Gaia’s mother is dead and her father has disappeared.  She’s living with one of her dad’s old CIA colleagues in New York City.  It quickly becomes clear that Gaia is a social outcast.  She has no friends and few social skills.  And she spends most of her time prowling Washington Square Park hoping to get mugged, or playing chess in the park.

The story follows Gaia’s rocky relationship with the über popular Heather, her unwanted and yet electric attraction to Sam Moon, and her run-ins with a group of skinhead slashers in Washington Square Park.  Ultimately, all three of those story lines come together to destroy what little social life she has and leads her to a knock down drag out fight that could mean the end of the line for her crime fighting days.

Weaving through it all is a mysterious subplot about some person or agency who is watching Gaia and, for unknown reasons, trying to keep her safe.

Age of Main Character: 17

What I Liked the Most: Gaia is a great character and Pascal really brings her to life and gives her a very authentic voice.  She’s powerful, intelligent, and fearless, yet filled with self-doubt.  She doesn’t recognize her own beauty, has no social skills, and no idea how to interact with normal kids her age.  Taken all together, it makes for a vivid character that really jumps off the page.  You can feel the rage that drives her into the park, hoping and praying that someone will attack her and give her an excuse to lash out.

What I Liked the Least: Given the premise, that Gaia is a kick-ass girl who knows no fear and is on the rampage to take down street thugs that prey on the weak, it didn’t feel like there was really all that much action.  She only actually gets into three fights, and only one of them is in any way detailed or significant.  The book focuses mostly on Gaia’s relationships with other people, her inescapable attraction to Sam Moon, and her self-loathing.  That’s fine, and it builds her into a very powerful and vivid character, but as someone who was reading this as an action/adventure novel I didn’t feel like Pascal really fulfilled the premise of the story.

Also, Pascal has made Gaia almost too perfect.  She has no fear, she’s a martial arts master, she has incredible speed and focus, she strong, she’s off the charts intelligent, she’s a chess master, and she speaks multiple languages.  Sure, she’s socially inept, sees herself as a freak, and hates the way she looks, but she still has way too many skills.  It would have been better if Pascal had at least given her normal to slightly above average intelligence and dropped the multiple languages –which don’t play a role in the story anyway.

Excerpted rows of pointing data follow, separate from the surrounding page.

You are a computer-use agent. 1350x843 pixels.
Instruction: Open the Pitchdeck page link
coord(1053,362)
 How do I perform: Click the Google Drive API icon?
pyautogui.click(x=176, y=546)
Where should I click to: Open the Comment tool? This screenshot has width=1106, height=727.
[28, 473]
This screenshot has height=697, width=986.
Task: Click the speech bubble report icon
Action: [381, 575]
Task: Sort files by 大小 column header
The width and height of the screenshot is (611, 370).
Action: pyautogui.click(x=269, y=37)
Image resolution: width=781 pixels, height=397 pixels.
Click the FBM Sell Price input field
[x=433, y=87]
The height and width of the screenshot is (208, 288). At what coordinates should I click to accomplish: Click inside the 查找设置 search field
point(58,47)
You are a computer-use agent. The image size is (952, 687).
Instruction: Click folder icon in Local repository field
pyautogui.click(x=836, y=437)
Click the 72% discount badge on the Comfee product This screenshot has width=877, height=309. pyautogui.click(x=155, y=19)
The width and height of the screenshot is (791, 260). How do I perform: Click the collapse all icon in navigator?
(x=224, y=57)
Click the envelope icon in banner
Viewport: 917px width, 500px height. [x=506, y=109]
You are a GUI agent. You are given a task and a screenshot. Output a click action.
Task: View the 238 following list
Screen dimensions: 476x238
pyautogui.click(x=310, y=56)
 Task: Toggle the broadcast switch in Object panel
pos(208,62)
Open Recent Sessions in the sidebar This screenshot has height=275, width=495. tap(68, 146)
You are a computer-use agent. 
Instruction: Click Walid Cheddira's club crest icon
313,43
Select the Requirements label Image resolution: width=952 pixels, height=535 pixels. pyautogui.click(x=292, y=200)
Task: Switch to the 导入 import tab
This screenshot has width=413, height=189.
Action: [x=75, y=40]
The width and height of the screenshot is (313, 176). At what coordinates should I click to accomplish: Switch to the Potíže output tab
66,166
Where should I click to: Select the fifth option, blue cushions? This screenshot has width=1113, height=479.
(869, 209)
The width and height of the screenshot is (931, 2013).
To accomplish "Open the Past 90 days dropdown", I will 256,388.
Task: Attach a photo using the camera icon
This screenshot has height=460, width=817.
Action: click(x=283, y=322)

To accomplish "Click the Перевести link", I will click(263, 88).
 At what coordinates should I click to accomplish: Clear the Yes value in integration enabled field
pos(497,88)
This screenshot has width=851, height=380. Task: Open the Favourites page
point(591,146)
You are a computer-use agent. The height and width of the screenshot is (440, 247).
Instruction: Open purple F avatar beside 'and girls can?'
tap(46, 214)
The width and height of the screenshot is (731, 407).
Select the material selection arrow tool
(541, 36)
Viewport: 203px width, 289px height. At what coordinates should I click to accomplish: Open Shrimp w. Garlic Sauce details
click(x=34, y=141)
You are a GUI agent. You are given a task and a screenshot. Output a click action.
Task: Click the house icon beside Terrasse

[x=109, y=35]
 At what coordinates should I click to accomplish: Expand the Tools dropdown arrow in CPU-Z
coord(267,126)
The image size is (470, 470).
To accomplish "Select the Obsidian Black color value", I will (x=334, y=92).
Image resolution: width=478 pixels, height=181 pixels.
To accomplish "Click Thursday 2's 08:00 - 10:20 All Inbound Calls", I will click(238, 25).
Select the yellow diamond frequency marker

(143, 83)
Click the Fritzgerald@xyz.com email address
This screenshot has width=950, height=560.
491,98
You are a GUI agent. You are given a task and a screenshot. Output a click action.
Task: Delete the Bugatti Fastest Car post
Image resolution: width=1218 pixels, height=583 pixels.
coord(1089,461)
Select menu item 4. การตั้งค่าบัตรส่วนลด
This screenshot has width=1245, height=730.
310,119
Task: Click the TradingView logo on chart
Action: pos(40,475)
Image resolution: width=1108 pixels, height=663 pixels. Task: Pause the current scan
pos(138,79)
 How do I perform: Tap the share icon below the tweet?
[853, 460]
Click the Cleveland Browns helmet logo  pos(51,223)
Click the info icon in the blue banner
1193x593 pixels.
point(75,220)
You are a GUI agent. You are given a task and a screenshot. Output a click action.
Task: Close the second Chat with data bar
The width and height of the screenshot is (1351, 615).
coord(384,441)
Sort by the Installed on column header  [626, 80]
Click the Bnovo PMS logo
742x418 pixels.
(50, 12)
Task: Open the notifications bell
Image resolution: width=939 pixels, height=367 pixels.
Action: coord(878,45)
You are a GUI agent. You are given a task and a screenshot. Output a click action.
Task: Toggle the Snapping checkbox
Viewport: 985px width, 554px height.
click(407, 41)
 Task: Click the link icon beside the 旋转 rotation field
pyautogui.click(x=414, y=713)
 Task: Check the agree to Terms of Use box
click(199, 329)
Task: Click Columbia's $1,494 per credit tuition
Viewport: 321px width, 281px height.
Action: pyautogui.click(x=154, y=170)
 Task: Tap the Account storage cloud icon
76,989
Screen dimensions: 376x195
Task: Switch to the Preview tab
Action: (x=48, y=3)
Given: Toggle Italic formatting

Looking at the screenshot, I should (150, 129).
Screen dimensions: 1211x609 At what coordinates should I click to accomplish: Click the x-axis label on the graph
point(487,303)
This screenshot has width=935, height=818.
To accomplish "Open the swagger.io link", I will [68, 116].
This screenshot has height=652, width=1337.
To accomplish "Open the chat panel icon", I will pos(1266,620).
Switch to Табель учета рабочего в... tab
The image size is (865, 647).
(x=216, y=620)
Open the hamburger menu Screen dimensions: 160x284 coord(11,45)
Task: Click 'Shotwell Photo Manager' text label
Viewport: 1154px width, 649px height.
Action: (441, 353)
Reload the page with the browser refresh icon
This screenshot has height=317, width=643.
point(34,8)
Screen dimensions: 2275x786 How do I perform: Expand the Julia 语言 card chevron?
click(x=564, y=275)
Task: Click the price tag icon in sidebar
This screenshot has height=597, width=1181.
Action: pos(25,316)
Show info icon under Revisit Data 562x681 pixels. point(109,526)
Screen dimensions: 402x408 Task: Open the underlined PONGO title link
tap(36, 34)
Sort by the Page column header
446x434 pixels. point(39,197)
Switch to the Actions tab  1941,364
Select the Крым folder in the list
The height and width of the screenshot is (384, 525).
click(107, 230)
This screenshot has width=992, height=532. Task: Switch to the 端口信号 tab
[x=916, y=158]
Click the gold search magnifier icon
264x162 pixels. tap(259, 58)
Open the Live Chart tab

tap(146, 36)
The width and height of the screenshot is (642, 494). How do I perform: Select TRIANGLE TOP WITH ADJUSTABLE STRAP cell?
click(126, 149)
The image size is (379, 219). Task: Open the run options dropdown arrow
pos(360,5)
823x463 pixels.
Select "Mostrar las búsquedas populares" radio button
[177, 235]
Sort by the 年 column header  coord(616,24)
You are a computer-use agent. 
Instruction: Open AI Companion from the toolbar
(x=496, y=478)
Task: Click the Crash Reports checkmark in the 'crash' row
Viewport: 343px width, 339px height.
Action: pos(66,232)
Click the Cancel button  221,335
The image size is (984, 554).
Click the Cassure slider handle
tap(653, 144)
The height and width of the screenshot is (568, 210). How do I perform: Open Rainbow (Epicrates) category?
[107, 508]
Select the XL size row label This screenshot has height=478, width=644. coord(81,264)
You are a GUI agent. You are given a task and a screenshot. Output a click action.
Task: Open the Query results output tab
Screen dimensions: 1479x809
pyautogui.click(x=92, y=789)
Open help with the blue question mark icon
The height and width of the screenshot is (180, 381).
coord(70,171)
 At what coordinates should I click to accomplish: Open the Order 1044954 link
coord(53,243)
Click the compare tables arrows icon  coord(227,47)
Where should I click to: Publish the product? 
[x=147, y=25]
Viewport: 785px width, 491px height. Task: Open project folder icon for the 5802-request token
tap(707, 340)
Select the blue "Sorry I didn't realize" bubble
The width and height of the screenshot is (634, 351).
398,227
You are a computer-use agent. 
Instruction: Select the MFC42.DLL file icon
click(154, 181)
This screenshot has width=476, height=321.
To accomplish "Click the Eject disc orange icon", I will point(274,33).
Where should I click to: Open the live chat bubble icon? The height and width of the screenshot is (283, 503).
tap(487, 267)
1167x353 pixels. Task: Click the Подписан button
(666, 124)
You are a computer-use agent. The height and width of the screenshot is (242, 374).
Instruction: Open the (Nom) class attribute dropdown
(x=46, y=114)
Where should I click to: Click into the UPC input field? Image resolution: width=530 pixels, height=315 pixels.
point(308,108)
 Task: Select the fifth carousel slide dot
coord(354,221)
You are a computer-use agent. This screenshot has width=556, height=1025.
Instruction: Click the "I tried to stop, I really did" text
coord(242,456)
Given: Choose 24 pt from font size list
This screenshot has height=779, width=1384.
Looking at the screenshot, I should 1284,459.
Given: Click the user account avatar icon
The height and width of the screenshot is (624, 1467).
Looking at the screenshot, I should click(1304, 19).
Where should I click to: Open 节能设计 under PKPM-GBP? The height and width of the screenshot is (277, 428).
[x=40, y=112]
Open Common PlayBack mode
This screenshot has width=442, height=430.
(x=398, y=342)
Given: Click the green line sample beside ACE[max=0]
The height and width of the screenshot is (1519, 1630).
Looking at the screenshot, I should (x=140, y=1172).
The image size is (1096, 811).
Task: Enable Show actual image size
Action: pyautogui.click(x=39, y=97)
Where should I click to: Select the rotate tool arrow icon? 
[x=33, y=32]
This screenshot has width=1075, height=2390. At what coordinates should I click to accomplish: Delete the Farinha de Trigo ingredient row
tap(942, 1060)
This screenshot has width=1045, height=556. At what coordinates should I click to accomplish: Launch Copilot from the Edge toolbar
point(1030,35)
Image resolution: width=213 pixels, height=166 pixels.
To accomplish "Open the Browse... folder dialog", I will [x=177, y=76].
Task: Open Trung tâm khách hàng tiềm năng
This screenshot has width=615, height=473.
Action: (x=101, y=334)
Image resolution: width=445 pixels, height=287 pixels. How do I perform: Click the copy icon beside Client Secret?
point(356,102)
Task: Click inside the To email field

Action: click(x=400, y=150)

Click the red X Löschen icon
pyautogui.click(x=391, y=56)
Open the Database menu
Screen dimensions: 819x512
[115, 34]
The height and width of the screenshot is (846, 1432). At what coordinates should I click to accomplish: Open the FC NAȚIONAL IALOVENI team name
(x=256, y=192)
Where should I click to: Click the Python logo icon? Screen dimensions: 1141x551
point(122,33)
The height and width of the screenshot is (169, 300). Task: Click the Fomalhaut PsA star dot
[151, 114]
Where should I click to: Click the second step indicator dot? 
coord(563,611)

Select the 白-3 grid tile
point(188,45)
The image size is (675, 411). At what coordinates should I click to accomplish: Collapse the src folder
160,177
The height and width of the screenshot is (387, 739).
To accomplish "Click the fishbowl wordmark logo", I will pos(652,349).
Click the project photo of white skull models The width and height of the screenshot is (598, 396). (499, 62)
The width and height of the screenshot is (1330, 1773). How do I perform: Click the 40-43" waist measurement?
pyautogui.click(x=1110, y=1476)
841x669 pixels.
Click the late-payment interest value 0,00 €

How Good was the Action?  Okay.  As I mentioned above, there are only three moments of real action in the story.  There’s one very brief fight at the beginning of the book.  There’s one where Gaia takes on three opponents, but honestly that one is less about the fight – very little of which is actually seen – then it is about a boy in a wheelchair who tries to ‘come to her rescue’ only to mess things up.  Most of the description is about his interference in the fight, his desire to save Gaia, and his shock when he sees her break into action and take out the thugs.

The last fight is the only one that’s significant.  It’s pretty well done, but I had some trouble taking it seriously.  Pascal has done such a good job painting Gaia as a superhero, an unstoppable fighting machine, and in the second fight – even with the distraction of the boy in the wheelchair – she takes out three thugs without breaking a sweat.  So when she had to confront five thugs at the end, I wasn’t really all that concerned for her and found it hard to believe when she actually got into as much trouble as she did.  It just didn’t fit with the character that Pascal had created.

How Engaging was the Story?   Gaia is a powerful character and her stormy relationships with Heather and Sam as well as her own intense self loathing make for a book that’s fairly hard to put down.  Even though it was much lighter on the action than I’d been expecting, I still found myself drawn into the story and into Gaia’s life.

Overall Assessment: Pascal is a former romance writer.  She did the Sweet Valley High series.  Fearless is clearly her first foray into action/adventure.  Whether or not it works, depends on what you’re in the mood for.  If you want a book that is primarily about relationships and frustrated romance with a small amount of kick butt action on the side, then this is a great book.  If you’re looking for a gripping adventure story full of fights, chases, and near escapes then you probably want to give this book a pass.

Profanity: Yes.  There’s fairly frequent use of the ‘B…’ word among others.

Sex: Yes.  There’s definitely a fair bit of kissing.  There’s a pretty hot and heavy attraction between Gaia and Sam.  There’s Gaia’s step mom who dresses in nearly nonexistent miniskirts.  And there’s a subplot about a gang member and an unidentified woman who’s using him to gain information about Gaia.  She dresses in very provocative clothing and there’s a lot of flirting and mild fooling around between the two of them.

Violence: Some.  Gaia kicks and punches a few people.  There’s a slasher in the park, though we never actually witness anyone being slashed.  And the final fight is reasonably graphic and involves some blood.